0008 | I Série - Número 009 | 07 de Outubro de 2006
O Orador: - Acabou de dizer o Sr. Secretário de Estado quão preocupado está com as doações de pais para filhos e com a venda de imóveis que reverterá depois para os pais para não pagarem IRS.
Tomemos este caso concreto. Em que é que a proposta do Governo responde a esta fraude fiscal de que o Sr. Secretário de Estado está aqui a falar?
O Sr. Honório Novo (PCP): - Em nada!
O Orador: - Responderá que a proposta só é útil num caso: se o pai ou o filho reclamarem de decisão do fisco, que não sabe o que se passou e que, portanto, não pode investigar.
Não era possível, Sr. Secretário de Estado, em seis minutos dar-nos uma prova mais clara da incompetência técnica e da irrazoabilidade da proposta que o Governo faz!! O Governo justifica esta proposta de duas formas: ela pode reduzir a litigância de má-fé - mas não consta que haja abuso de litigância e, portanto, parece irrelevante desse ponto de vista; em segundo lugar, ela dá mais informação ao fisco - mas só quando o contribuinte suscita o acto investigatório através da sua reclamação. No caso que o senhor aqui referiu, desta fraude de que deu exemplo, a sua proposta de lei é absolutamente irrelevante!!
Mas vamos mais fundo. O Presidente da República, ontem, falou de corrupção e muitos juristas e muitos Deputados têm, com toda a razão, insistido no combate à corrupção. Sr. Secretário de Estado, pensemos alto sobre esse assunto: quando é que um corrupto é apanhado na rede tecida por esta proposta de lei? Só será apanhado caso reclame da decisão do fisco acerca do IRS que lhe é cobrado. Mas se o corrupto tiver a perspicácia de não protestar, de não reclamar ou de não impugnar, nunca a sua conta, que não bate certo com a do IRS, será identificada!!

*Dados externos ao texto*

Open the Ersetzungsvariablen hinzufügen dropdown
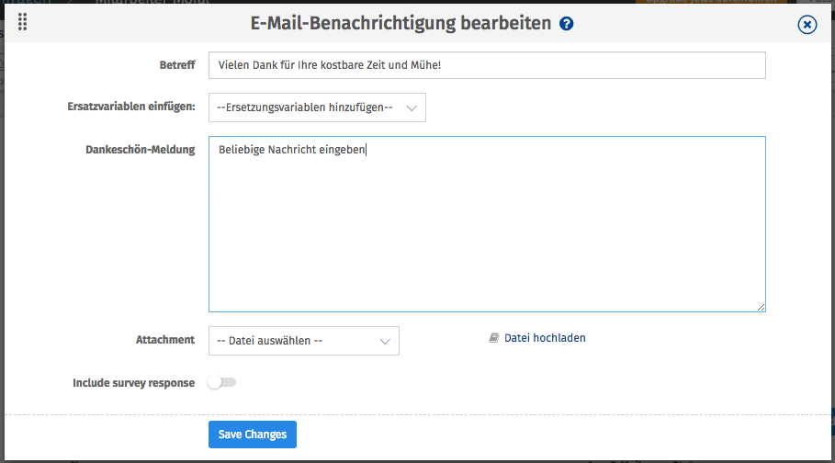Screen dimensions: 835x463 coord(317,107)
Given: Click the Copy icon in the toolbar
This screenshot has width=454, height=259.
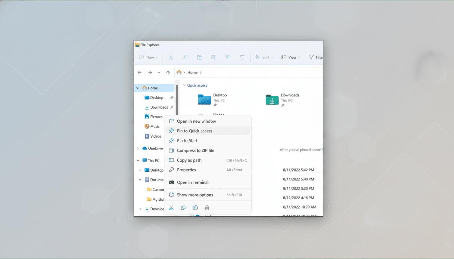Looking at the screenshot, I should click(185, 57).
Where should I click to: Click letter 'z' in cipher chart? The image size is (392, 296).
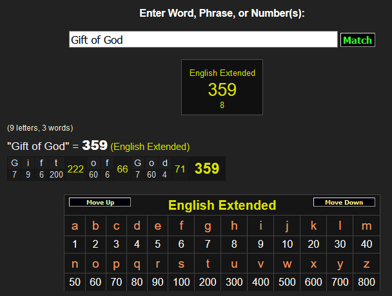coord(367,263)
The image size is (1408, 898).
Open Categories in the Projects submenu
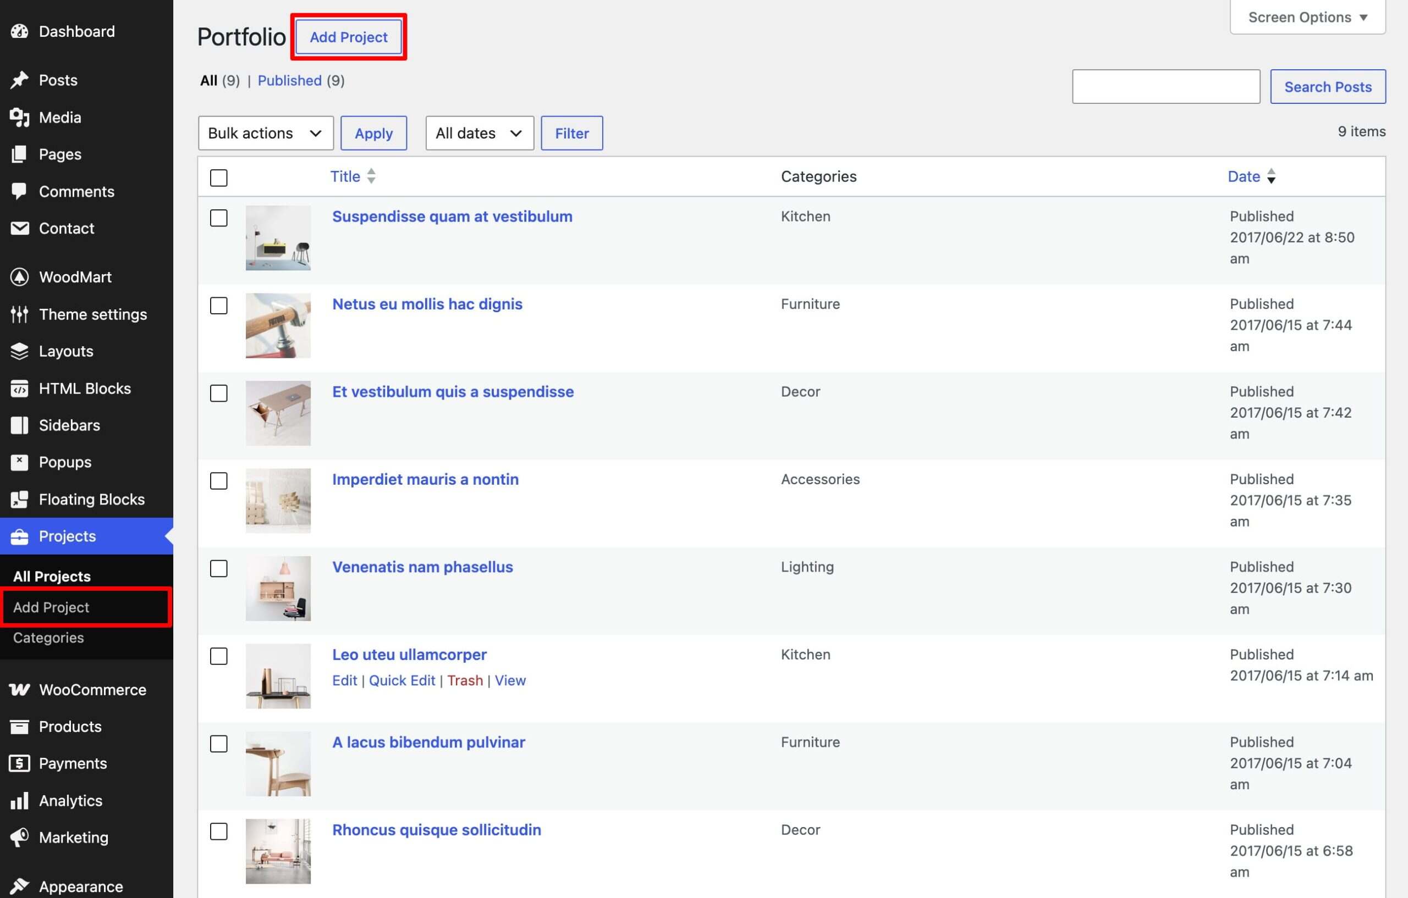(49, 637)
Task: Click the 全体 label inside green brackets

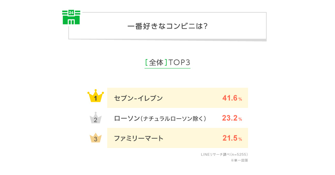Action: tap(156, 62)
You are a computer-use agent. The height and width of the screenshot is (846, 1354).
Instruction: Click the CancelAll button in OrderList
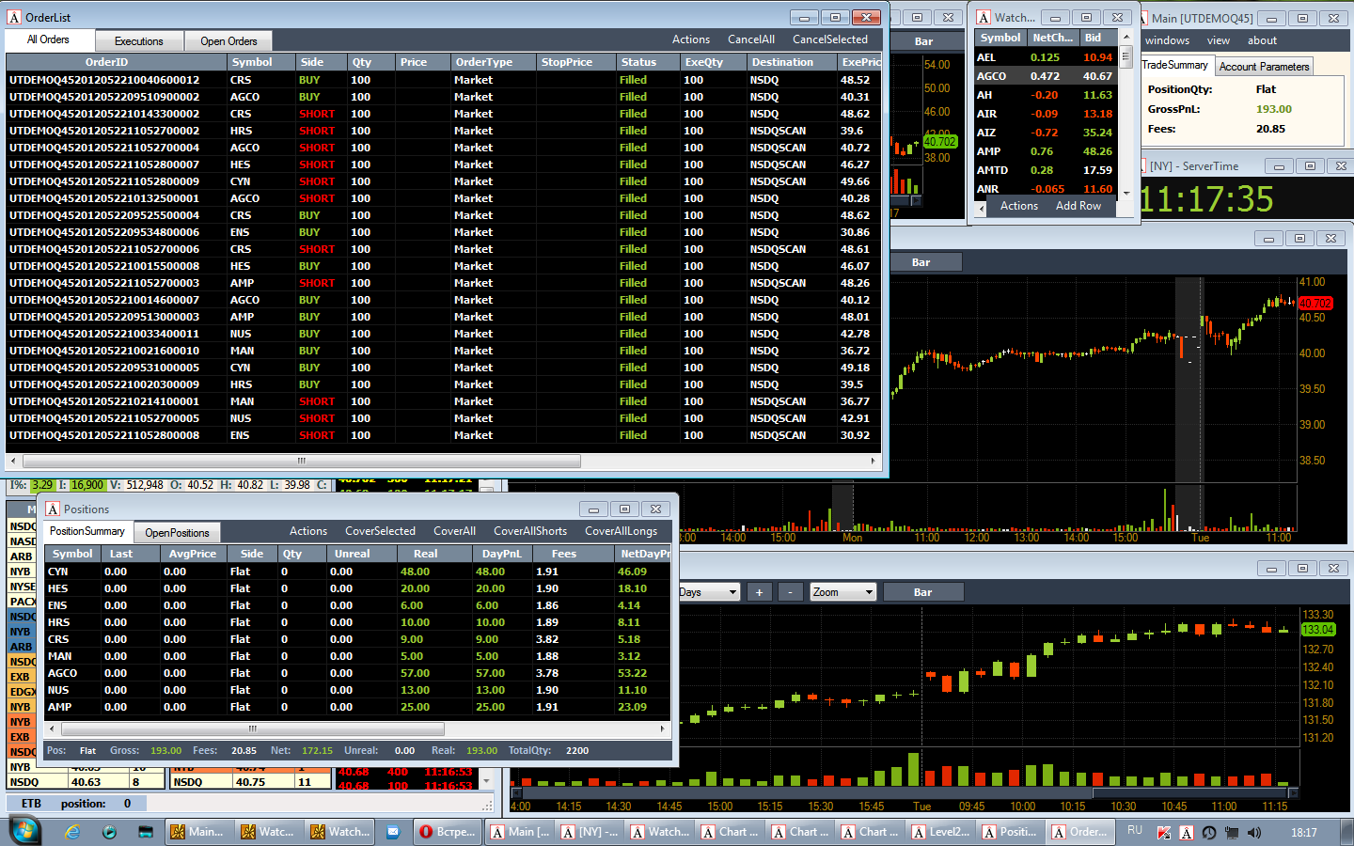751,39
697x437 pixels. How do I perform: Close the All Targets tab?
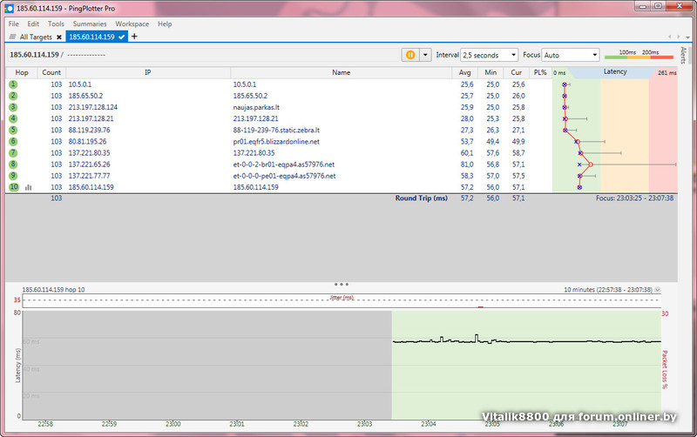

Quando é que o narcotraficante será apanhado pelo levantamento do segredo bancário? Ou mesmo o utilizador do private banking, que recorre a fundos estrangeiros ou ao "off-shoring" para não pagar impostos? Quando é que esta lei permite diminuir os níveis de evasão ou de fraude fiscais em Portugal? Nunca! A não ser que o defraudador tenha a boa vontade de se "oferecer" ao fisco e de dizer: "Cá estou eu à espera que venham às minhas contas!"
O Sr. Paulo Rangel (PSD): - Isso é verdade!
O Orador: - Esta lei é gravíssima e os Deputados do Partido Socialista, que foram eleitos na base de um programa que dizia que no combate à fraude fiscal se aplicariam as melhores regras europeias, vão escolher precisamente as piores regras europeias?! Por que é que, quando há uma oportunidade única neste Parlamento para o que poderia ser um acordo entre quatro quintos da Câmara sobre um princípio sério de levantamento do segredo bancário, o Governo recua em relação ao que prometeu na campanha eleitoral, recua em relação ao que é pedido pela OCDE, recua em relação ao que é feito na maior parte dos países europeus e adopta um procedimento que sabe necessariamente que é incompetente?
O Sr. Luís Fazenda (BE): - Muito bem!
O Orador: - O Governo só tem um argumento para propor neste Parlamento, com vista à aprovação desta proposta de lei: "Aprovemos a incompetência!"
Aplausos do BE.
O Sr. Presidente: - Para uma intervenção, tem a palavra o Sr. Deputado Paulo Rangel.
O Sr. Paulo Rangel (PSD): - Sr. Presidente, Sr. Ministro dos Assuntos Parlamentares, Sr. Secretário de Estado, Sr.as e Srs. Deputados: O dia de hoje passará para os anais desta Assembleia como uma página negra na história do Estado de direito em Portugal. Insisto e repito, para que não sobeje qualquer dúvida: uma página negra para o princípio do Estado de direito.
A pretexto de melhorar o combate à fraude e à evasão fiscais, o Governo adianta a seguinte medida: sempre que um cidadão conteste uma decisão do fisco, porque a considera errada ou ilegal, e, em consequência, exerça o seu direito de reclamação administrativa ou de impugnação judicial, a administração fiscal pode, sem mais e só por isso, levantar o segredo bancário. Trata-se, do ponto de vista das garantias dos cidadãos, de uma medida intrinsecamente discriminatória e intimidatória, que viola ostensivamente o princípio da proporcionalidade.
O Sr. Luís Marques Guedes (PSD): - Muito bem!
O Orador: - Trata-se de uma lei inaceitável, de uma lei intolerável, para recorrer à expressão dos homens da revolução americana perante a opressão e repressão fiscal do Parlamento inglês.